Lo studio, in pubblicazione sulla rivista The Astrophysical Journal, ha coinvolto 19 quasar, scelti tra i più brillanti osservabili con MUSE. Indagini precedenti avevano mostrato che circa il 10 % di tutti i quasar esaminati erano circondati da aloni di gas, il cosiddetto mezzo intergalattico. Gli aloni si estendono fino a 300 mila anni luce dal centro dei quasar. La nuova indagine, invece, riserva una sorpresa: ha infatti rivelato la presenza di ampi aloni intorno a tutti i 19 quasar osservati, molti di più dei due attesi su basi statistiche. L’equipe sospetta che questa sia la conseguenza dell’enorme aumento del potere osservativo di MUSE rispetto ai precedenti strumenti analoghi, ma servono nuove osservazioni per determinare se questa sia veramente la giusta interpretazione.
«È ancora troppo presto per dire se il risultato dipende dalla nuova tecnica di osservazione o se questi quasar hanno qualche caratteristica peculiare. C’è ancora molto da imparare: siamo solo all’inizio di una nuova era di scoperte», commenta l’autrice principale dell’articolo, Elena Borisova, dell’ETH di Zurigo.
Lo scopo originario dello studio era di analizzare la componente gassosa dell’Universo sulle scale più grandi, una struttura a volte chiamata rete cosmica, di cui i quasar formano i nodi luminosi. Le componenti gassose di questa rete sono di solito molto difficili da rivelare, così gli aloni di gas brillanti che circondano i quasar forniscono un’opportunità quasi unica di studiare il gas all’interno della struttura cosmica di vastissima scala.

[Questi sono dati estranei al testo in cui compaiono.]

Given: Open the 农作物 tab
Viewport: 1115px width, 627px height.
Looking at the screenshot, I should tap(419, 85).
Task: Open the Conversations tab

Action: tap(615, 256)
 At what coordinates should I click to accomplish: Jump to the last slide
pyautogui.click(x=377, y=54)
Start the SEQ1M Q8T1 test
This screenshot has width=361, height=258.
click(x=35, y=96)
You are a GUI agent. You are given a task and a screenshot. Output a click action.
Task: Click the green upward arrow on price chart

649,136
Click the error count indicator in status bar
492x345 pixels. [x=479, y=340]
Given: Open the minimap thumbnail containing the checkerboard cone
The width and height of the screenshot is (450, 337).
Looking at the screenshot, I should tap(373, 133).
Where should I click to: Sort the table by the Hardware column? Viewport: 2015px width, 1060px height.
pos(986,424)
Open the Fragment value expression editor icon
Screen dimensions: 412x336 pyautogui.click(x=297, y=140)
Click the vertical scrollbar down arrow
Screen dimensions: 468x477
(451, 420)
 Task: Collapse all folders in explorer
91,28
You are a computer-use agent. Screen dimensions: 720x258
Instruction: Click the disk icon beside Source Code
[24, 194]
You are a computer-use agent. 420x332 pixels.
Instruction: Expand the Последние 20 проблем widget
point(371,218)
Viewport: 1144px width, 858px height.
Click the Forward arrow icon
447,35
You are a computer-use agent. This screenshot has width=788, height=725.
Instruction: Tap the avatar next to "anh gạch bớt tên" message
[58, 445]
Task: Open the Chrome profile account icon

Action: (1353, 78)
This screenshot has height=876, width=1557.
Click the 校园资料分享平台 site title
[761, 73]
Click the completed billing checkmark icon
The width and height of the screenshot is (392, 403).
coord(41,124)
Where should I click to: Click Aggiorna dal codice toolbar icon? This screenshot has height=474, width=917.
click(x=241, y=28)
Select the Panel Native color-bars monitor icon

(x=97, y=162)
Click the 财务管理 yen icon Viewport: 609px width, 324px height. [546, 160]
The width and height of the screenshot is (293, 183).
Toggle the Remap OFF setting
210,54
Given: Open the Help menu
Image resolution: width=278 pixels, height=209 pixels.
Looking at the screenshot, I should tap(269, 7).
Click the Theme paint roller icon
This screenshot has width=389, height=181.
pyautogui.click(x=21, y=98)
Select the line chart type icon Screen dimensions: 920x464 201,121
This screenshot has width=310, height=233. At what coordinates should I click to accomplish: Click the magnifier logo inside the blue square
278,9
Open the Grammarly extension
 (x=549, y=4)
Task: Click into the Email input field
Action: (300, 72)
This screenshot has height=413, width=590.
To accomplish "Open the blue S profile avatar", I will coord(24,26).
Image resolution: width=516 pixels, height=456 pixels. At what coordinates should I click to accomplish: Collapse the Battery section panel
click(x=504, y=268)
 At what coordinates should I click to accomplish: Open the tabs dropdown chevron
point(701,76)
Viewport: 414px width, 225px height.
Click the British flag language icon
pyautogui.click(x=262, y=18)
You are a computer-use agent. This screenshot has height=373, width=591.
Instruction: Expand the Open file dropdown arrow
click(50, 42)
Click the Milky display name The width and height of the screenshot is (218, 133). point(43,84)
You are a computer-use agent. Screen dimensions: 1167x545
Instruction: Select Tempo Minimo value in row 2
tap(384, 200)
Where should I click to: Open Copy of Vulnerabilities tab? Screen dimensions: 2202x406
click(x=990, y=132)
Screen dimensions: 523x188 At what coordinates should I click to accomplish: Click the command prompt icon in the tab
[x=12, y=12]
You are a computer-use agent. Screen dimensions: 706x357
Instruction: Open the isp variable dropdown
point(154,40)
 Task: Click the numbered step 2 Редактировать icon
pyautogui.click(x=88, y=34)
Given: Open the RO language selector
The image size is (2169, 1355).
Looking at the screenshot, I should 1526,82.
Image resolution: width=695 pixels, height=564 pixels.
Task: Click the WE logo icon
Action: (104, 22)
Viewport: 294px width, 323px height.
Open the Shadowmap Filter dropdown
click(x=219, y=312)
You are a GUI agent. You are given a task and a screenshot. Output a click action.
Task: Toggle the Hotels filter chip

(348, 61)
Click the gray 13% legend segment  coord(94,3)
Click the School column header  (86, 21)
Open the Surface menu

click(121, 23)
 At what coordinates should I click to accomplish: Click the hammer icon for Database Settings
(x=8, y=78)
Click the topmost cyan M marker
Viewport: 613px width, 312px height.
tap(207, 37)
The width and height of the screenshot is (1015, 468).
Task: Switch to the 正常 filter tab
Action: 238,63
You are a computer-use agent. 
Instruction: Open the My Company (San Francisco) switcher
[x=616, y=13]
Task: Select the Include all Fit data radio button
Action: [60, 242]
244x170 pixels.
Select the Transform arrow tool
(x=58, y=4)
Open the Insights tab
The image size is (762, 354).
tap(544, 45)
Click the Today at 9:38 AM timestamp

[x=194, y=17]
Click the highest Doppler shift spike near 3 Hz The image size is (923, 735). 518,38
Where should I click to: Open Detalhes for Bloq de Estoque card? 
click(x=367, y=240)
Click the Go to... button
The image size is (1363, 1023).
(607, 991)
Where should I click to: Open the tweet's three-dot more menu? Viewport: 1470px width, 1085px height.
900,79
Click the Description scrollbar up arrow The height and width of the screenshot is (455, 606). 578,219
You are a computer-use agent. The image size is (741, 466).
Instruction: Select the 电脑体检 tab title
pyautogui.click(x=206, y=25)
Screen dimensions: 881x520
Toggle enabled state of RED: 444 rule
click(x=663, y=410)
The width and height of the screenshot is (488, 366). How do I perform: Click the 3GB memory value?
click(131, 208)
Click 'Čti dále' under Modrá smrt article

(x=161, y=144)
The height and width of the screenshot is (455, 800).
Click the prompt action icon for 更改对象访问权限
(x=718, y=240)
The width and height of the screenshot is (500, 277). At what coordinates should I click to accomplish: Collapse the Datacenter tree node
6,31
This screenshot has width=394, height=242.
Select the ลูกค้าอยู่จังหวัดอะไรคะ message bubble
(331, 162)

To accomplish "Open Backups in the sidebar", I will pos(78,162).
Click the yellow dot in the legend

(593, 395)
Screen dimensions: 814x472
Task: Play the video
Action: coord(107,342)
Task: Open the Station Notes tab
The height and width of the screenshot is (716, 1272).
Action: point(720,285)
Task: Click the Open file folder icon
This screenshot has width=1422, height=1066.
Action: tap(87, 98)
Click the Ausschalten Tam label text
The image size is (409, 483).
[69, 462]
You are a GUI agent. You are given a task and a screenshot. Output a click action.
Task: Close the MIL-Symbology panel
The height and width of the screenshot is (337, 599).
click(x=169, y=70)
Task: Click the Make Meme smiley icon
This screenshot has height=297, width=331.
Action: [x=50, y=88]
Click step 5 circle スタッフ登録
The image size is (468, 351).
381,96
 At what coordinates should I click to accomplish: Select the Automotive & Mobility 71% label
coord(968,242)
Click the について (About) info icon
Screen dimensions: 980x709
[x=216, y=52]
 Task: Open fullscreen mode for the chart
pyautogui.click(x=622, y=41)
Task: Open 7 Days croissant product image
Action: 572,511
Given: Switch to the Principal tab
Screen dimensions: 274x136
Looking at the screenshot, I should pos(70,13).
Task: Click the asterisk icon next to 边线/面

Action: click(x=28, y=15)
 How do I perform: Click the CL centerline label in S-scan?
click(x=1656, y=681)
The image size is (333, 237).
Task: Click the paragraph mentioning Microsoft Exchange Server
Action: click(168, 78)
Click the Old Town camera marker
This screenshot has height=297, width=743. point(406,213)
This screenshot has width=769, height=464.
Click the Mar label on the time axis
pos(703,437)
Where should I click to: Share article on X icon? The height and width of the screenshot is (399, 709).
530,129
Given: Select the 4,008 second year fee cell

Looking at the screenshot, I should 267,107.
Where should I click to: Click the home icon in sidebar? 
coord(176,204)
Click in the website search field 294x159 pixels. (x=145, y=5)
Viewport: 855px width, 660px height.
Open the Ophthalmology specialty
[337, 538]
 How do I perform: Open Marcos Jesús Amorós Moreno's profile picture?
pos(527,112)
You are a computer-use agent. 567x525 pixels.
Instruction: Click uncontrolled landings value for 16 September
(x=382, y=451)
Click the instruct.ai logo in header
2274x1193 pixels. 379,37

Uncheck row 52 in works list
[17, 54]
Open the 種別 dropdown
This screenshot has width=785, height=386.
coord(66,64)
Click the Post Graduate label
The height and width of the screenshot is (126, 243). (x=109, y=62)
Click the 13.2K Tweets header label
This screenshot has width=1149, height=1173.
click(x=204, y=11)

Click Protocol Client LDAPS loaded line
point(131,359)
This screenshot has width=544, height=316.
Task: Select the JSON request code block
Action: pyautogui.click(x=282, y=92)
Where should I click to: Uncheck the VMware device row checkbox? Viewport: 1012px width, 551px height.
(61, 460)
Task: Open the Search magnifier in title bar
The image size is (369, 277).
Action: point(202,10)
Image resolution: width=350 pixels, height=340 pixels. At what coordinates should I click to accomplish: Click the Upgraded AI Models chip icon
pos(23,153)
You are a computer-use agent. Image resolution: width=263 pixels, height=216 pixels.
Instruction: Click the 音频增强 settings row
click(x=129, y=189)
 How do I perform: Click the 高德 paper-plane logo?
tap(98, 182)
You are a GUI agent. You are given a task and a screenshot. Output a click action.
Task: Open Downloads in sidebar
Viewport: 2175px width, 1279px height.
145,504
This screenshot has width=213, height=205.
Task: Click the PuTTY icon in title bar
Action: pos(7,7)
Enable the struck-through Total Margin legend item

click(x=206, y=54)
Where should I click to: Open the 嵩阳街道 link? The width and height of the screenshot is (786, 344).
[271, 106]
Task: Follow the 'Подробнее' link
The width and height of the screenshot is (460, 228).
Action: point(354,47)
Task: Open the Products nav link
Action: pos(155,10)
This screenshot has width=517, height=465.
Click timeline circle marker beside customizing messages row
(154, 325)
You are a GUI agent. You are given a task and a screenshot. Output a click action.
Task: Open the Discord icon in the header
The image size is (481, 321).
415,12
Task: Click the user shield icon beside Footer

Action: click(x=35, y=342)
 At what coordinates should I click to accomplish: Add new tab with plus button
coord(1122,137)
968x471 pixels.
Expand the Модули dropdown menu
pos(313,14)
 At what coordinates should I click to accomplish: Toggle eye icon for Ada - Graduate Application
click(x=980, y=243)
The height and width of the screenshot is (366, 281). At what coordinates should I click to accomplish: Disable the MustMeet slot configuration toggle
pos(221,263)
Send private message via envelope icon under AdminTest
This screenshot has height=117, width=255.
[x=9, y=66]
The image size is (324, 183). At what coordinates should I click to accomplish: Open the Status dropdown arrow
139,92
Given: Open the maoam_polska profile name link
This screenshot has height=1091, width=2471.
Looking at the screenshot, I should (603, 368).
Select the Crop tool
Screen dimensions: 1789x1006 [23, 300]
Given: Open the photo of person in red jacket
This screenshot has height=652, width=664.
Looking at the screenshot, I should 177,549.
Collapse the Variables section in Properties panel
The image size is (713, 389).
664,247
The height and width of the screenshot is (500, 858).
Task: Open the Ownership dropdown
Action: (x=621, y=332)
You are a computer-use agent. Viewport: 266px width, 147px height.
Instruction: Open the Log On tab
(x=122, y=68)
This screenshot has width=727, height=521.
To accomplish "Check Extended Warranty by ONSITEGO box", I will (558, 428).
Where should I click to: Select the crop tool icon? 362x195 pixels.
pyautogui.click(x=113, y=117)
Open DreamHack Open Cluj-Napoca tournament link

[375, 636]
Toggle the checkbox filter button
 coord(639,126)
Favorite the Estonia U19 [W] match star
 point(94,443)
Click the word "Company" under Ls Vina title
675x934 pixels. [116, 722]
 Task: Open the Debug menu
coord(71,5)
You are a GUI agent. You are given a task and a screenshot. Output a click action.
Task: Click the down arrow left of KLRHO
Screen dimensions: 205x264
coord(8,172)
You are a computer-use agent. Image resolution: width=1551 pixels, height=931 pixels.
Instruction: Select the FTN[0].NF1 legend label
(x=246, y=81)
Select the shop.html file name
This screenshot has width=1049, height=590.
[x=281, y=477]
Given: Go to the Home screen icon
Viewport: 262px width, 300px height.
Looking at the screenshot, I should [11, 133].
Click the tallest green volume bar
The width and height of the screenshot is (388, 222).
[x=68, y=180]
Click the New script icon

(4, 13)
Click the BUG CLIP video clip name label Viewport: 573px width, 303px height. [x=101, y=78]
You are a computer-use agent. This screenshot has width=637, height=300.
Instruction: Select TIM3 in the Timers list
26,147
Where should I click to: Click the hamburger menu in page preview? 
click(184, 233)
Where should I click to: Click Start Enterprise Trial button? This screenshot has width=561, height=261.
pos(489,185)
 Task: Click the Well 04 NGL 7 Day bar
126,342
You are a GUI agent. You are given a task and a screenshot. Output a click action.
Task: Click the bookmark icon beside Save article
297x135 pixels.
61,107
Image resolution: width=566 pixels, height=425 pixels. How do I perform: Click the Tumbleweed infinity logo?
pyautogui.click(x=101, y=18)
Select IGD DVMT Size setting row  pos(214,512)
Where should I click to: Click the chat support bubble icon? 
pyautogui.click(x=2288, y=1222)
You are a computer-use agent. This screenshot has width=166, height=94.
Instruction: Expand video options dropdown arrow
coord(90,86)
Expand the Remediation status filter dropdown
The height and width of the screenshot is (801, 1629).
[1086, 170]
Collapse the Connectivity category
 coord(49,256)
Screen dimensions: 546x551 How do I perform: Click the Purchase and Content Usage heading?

Ma le sorprese non sono finite: il gas intergalattico che forma i 19 aloni è relativamente freddo, circa 10 mila gradi centigradi. E questo è in forte disaccordo con i modelli attualmente accettati della struttura e della formazione delle galassie, che suggeriscono che il gas vicino alle galassie abbia temperature di più di un milione di gradi.
La scoperta mostra le potenzialità dello strumento per osservare questo tipo di sorgenti cosmiche. Ne è entusiasta Sebastiano Cantalupo, tra i coautori dello studio: «Abbiamo sfruttato le capacità uniche di MUSE per realizzare questo studio che apre la via a future indagini. Combinato con una nuova generazione di modelli teorici e numerici, questo approccio terrà aperta una nuova finestra sulla formazione della struttura cosmica e sull’evoluzione delle galassie».